On Mon, 2006-03-06 at 17:10 -0600, Les Mikesell wrote:
> On Mon, 2006-03-06 at 16:49, David Boles wrote:
> > >> This is exactly what everyone has been trying to tell you all along. You want
> > >> ONE package so you install everything. That way you would be sure to get the
> > >> "the gazillion packages" that you don't want.
> > > 
> > > How do I know I don't want them until I've tried them all?  Isn't
> > > it like flavors of ice cream except all free?
> > > 
> > 
> > How new at this are you?

> Old enough to remember versions of unix where you had to pay
> extra to get a compiler or X so I'm happy to have more thrown
> in for free. I'm not sure what that has to do with knowing
> whether you'll find a program useful without trying it, or
> knowing if you are likely to run across a script that invokes
> it in the future.

	In the security business, we have and expression for people like you.
Those people who use the "install everything" button just because they
"might" want something in the future (and then forget they installed it,
if they even realize they installed it to begin with).

	We dub thee "owned".

··········

* _REQUIRED TASKS_:
- a) According to the exchange about installing every package, what did some old versions of unix charge extra for?
- b) Continue the exchange about installing every package, starting after its last line.

··········

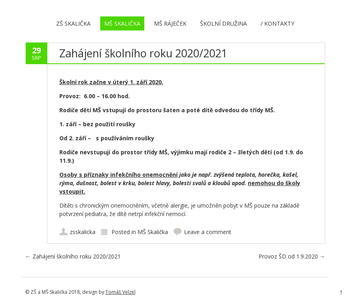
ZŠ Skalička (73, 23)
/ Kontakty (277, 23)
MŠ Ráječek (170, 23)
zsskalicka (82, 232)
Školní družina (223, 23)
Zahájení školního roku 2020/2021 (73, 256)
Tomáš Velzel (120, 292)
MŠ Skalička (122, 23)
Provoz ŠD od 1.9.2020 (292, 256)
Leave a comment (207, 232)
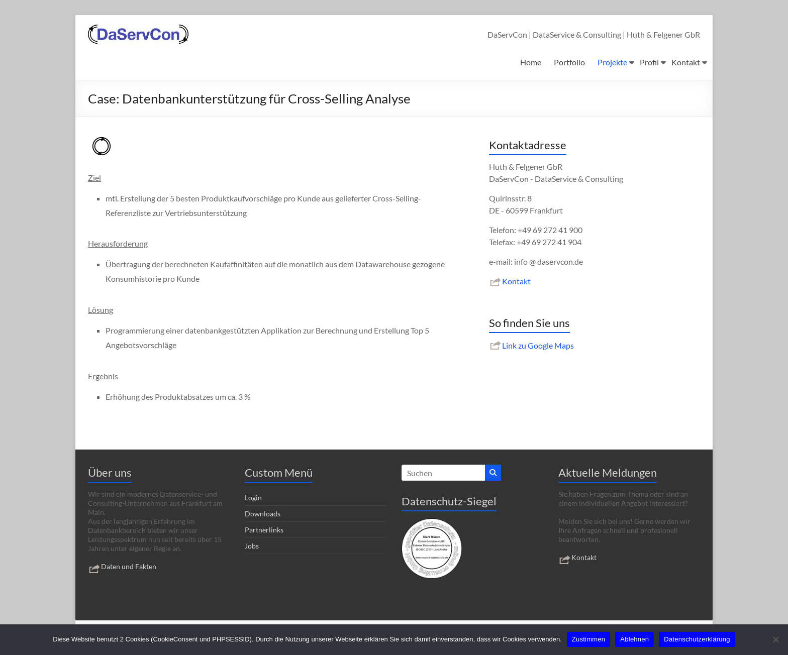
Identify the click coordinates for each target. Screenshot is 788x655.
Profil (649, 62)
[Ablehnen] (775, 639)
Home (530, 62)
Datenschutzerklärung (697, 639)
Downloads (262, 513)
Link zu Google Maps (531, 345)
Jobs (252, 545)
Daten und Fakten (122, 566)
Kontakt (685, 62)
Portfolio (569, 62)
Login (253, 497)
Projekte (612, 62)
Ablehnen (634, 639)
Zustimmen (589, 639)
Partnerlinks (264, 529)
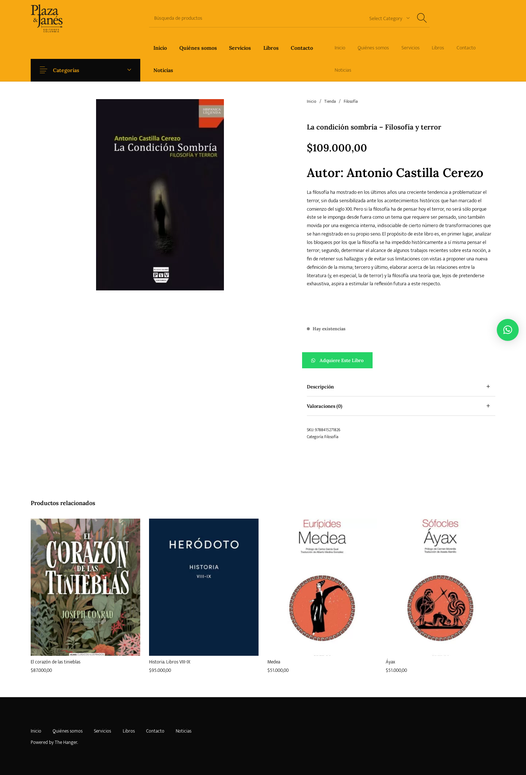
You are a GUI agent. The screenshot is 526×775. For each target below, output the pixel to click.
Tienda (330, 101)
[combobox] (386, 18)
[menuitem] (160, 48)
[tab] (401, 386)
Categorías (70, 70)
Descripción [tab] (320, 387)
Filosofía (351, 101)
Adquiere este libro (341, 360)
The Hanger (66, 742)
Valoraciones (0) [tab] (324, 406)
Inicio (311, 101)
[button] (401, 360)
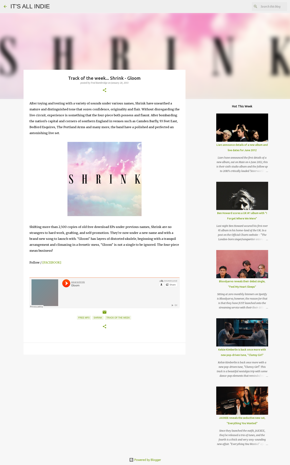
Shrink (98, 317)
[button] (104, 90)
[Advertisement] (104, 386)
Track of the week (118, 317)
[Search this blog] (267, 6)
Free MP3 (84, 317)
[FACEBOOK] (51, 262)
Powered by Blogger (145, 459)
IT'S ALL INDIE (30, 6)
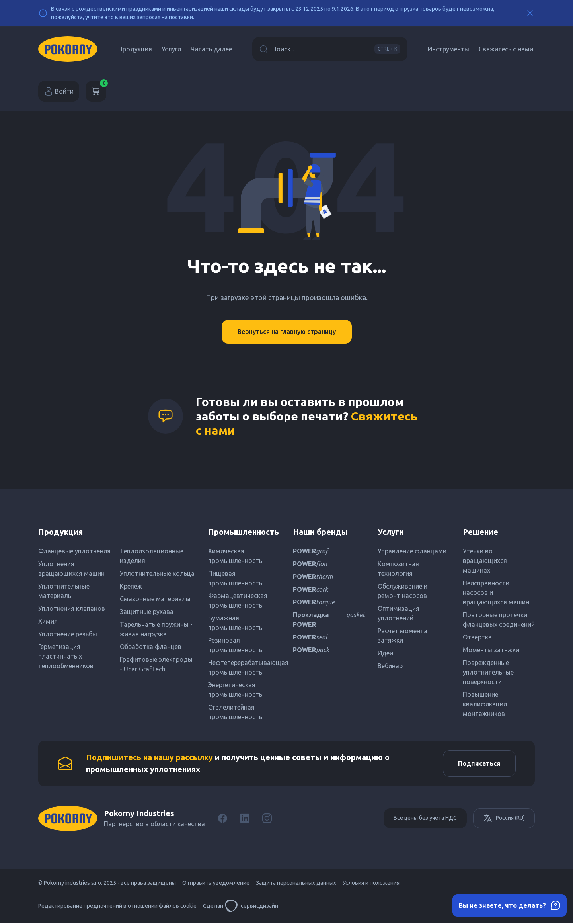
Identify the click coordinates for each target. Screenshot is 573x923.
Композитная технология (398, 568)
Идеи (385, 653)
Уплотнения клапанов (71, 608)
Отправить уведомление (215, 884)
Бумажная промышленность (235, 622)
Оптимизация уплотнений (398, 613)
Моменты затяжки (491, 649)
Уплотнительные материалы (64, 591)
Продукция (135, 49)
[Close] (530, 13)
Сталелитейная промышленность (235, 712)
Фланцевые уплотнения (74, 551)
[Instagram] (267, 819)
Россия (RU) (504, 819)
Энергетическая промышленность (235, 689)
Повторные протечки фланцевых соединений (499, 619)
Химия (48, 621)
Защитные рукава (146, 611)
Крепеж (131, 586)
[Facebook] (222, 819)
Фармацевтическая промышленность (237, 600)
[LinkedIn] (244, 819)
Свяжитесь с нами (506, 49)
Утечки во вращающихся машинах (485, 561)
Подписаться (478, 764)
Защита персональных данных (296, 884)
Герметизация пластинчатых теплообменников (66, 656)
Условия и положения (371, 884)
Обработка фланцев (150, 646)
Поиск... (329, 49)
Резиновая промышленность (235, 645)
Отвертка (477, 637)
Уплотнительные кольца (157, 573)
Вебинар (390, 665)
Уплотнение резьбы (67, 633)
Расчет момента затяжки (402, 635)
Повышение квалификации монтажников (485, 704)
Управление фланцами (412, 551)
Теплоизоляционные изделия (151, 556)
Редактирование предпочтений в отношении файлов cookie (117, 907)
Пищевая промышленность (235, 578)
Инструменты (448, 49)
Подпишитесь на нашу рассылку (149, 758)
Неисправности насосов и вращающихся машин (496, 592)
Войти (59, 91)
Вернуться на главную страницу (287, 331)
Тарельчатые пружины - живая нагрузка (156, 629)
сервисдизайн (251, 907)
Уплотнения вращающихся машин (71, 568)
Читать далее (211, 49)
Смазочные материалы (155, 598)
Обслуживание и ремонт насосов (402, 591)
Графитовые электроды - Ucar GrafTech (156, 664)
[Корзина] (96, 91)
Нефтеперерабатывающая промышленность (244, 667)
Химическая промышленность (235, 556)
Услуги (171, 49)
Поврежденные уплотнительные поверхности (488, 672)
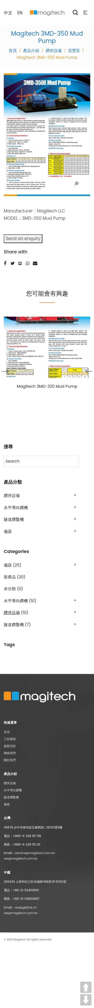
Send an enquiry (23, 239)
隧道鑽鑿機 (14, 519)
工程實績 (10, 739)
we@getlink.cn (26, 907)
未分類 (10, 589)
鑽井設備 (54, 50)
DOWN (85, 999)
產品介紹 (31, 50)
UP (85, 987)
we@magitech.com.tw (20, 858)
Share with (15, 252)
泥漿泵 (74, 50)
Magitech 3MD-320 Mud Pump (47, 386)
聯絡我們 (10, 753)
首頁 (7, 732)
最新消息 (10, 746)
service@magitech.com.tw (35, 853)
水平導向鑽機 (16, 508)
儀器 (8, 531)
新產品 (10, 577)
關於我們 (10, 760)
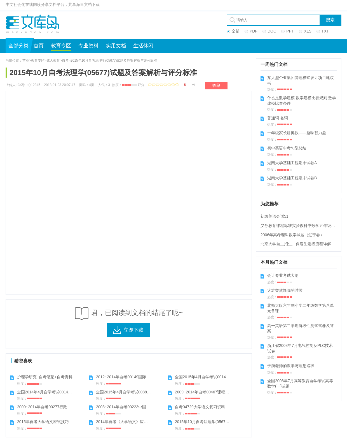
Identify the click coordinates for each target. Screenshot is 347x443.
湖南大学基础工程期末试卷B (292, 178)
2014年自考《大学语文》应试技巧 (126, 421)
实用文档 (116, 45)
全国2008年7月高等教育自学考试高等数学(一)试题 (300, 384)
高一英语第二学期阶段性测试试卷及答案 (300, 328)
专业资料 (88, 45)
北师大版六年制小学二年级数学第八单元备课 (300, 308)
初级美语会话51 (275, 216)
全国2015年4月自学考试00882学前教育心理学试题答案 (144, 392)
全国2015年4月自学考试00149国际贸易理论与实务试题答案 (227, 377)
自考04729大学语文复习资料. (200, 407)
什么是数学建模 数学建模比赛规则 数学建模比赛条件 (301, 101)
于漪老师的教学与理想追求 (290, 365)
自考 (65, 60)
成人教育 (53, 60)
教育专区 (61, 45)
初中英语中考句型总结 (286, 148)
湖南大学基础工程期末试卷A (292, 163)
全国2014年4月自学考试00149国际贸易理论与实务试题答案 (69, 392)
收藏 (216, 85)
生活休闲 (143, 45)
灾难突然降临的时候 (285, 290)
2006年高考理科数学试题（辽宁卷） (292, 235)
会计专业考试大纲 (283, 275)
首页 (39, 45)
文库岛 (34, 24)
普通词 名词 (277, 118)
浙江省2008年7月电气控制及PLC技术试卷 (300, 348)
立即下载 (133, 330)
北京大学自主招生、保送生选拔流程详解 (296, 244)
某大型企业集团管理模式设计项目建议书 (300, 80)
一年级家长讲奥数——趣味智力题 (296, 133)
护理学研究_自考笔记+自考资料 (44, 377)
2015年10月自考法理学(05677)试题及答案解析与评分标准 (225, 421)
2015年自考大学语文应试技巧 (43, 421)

··········

* _ANSWERS BY TASK_:
- a) A compiler or X.

- b)
	The funny thing is that (and I've seen this in this thread) most of the
time people will use the argument that the newbie user is the one who
needs the "install everything" option, because they don't know what they
want, so they'll be sure to get it.  They are EXACTLY the LAST people
who need or should use that damn thing.  They are the MOST likely to get
burned by it (and I've spent too much time helping newbies fix broken
systems what would not have been broken into if they had only installed
what they needed).

	This has gotten vastly better from the bad old days when RedHat Linux
3.x (or was it 4 - and I don't mean Enterprise) would install Samba and
share out your entire system because the service was installed "running"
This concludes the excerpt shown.